Maybe it’s just the passage of time and the film was just convenient, but I seem to have turned a corner. I have felt confident for the first time in years. It’s not a great example but I told somebody off the other day. I haven’t done that except with the kids for years. I also disagreed, with some force, with somebody else earlier this week, face to face and didn’t back down. I didn’t try to avoid the confrontation or go along with them just to keep the peace, which is something I have done too much of in the last few years, and let people take advantage of me. It’s time to be confident again, but this time without the arrogance.
What’s the point of this post? Well, it’s for me and for other bereaved dads, nobody else. I’m clarifying this because, unbelievably, I still sometimes get criticism from people who think I’m doing this for attention. I’m doing it to share, to demystify grief, to get it out of my system and hopefully help others at the same time. I find it very cathartic and it has led to me a small but very supportive community of bereaved dads who share stuff like this so that we know we’re not alone, or going mad and that it’s ok to talk about it, even if it seems silly.
(For those who are interested, I wrote a blog throughout my son’s stay in hospital, his death and the immediate aftermath. It’s not an easy read and is a bit raw, especially towards the end but the link is here: http://hlhsdiary.com/wp/)
Thanks Andy. I followed your blog when Edward was admitted. My son, now 21, has the same condition. We were in Evelina, with the same staff, a month or so earlier.
The posts have helped me as I thought if my son died I would be annihilated. It helps to have any reports from that part of the map rather than “here be dragons”.
Also men writing that they’ve had counselling helps others think it could be useful for them. I talk to a counsellor every other week. Usually as a couple with my wife.
I think I’ve experienced the anger thing in some way. I remember hoping I wouldn’t meet anyone who, I felt, deserved my anger
I think of Edward whenever I see one of those white feathers.
Thanks again David
Beautifully written. As you know, we’ve crossed paths via Twitter, but the guilt you speak of here is normal. It’s taken me a lot of effort to not apologise at Thomas’ grave; like you say, grief doesn’t do rational.

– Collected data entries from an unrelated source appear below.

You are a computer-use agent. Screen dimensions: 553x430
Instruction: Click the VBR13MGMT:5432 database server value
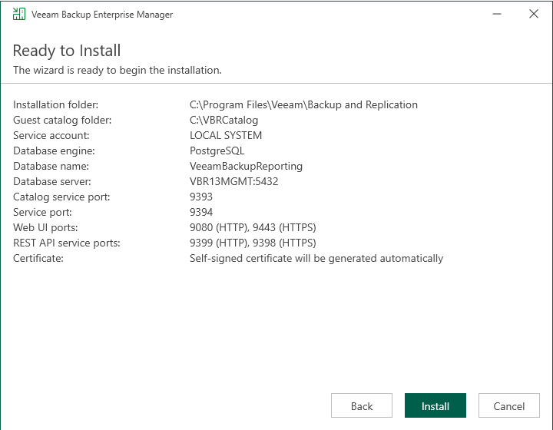(233, 181)
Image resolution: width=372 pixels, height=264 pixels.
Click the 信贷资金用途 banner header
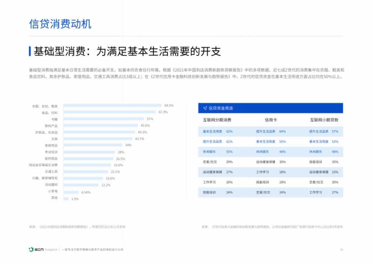point(270,108)
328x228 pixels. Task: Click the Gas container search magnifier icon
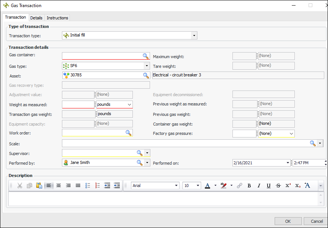146,56
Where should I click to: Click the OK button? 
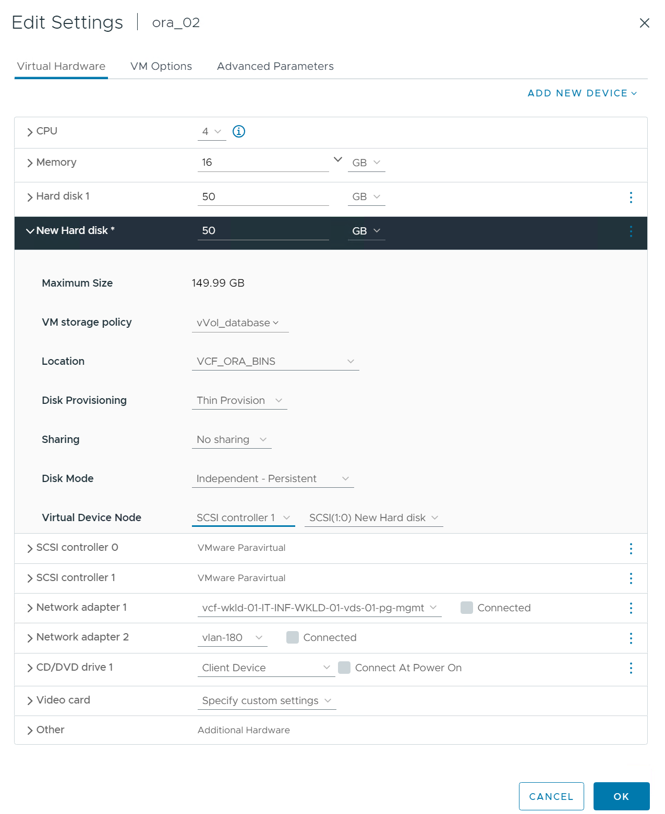tap(621, 796)
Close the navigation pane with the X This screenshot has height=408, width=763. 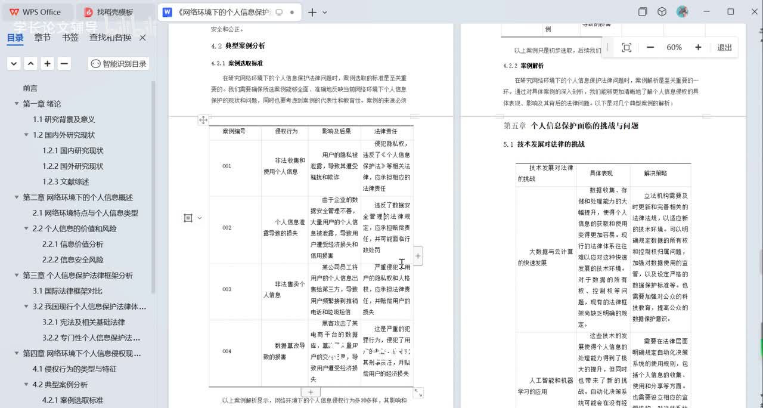coord(142,38)
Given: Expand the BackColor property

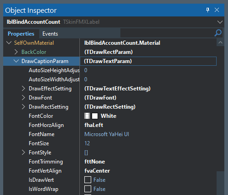Looking at the screenshot, I should coord(16,52).
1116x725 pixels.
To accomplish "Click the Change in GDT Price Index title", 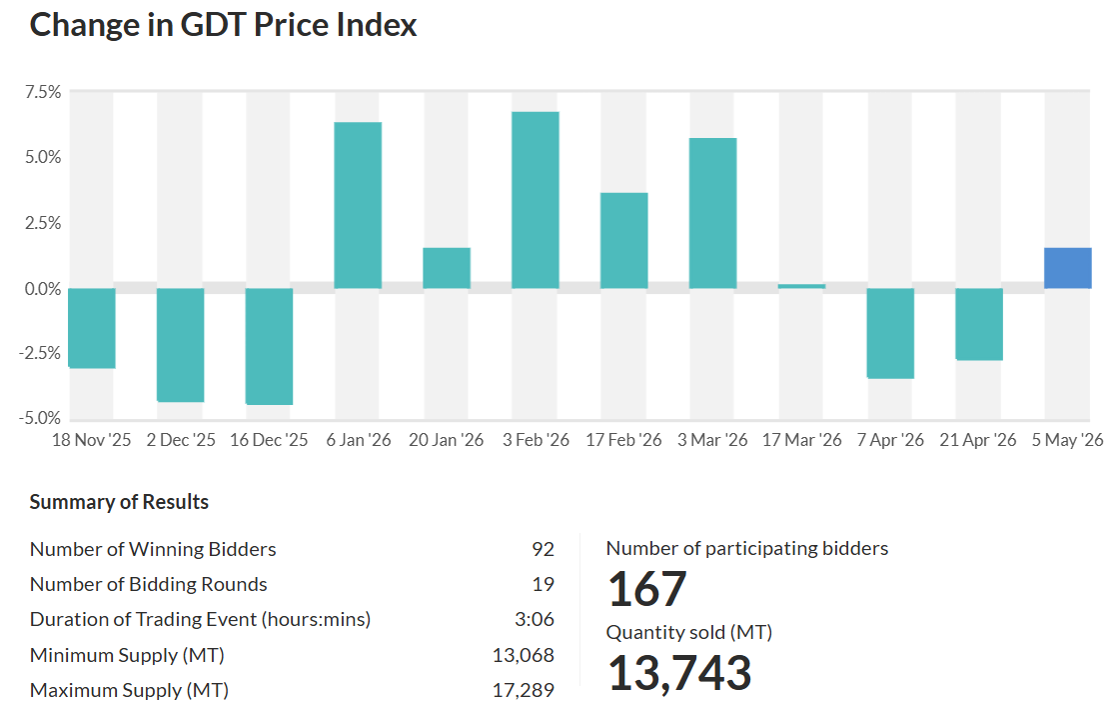I will [223, 25].
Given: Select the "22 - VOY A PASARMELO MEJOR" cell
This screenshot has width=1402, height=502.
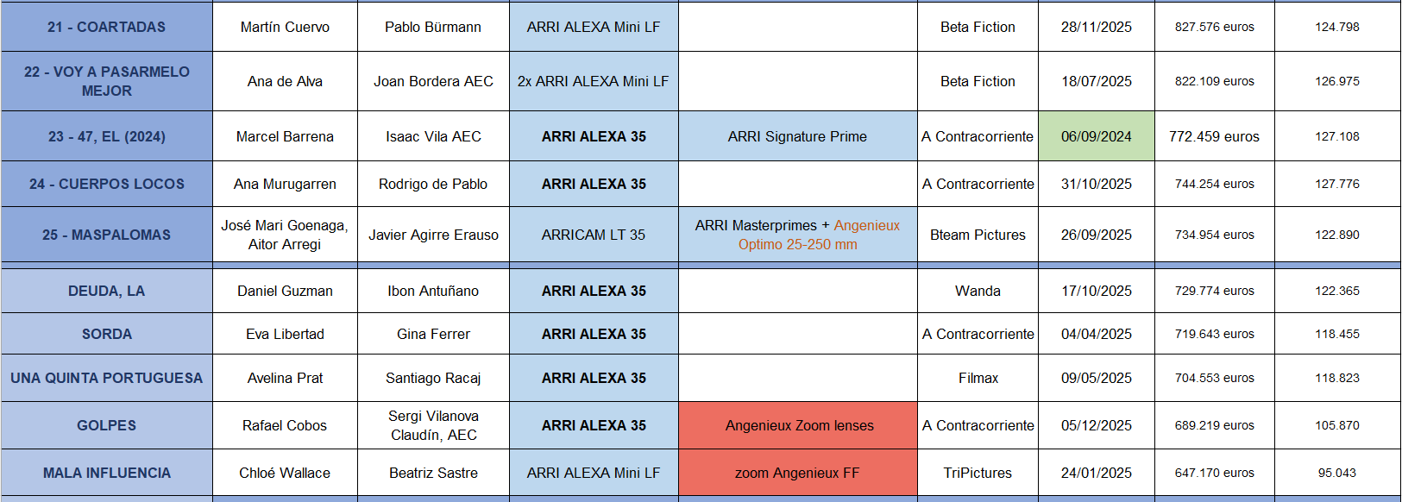Looking at the screenshot, I should pyautogui.click(x=106, y=81).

So cogent and honest and brave Andy.
Andy, thank you for sharing this and being so honest. I remember following your blog after Edward has his surgery and being devastated for you all when he died. It wasn’t your fault. You made sure he felt loved and that he wasn’t alone; you did everything that any loving parent would have done. But I understand that guilt and I sobbed my way through your post because it resonates so strongly. I struggled with post-natal depression after Sophie was born and my depressed brain convinced me that I would lose Jessica because I didn’t love Sophie enough. As you can imagine, my grief brain has tormented me with that a few times, along with accusations that I didn’t react quickly enough to Jessica being unwell in those last few weeks, didn’t do enough to save her. I am slowly making peace with that and trying to hold on to those words “it’s not your fault” myself. It’s something that many of us bereaved parents need to hear at times, and be reminded of. I’m glad that you’re starting to regain your confidence again. I am sure that Edward would want that for you. Lots of love to you and your family x
I’m a bereaved sister and also thought my brother’s death was my fault, because I was speaking to him on the phone and the battery was running down, so I said I’d call him from my parents’ house, then he got in the shower and died. I kept thinking if I hadn’t called him he might still be alive. Or if I’d had the phone properly charged. I still feel it after 17 years.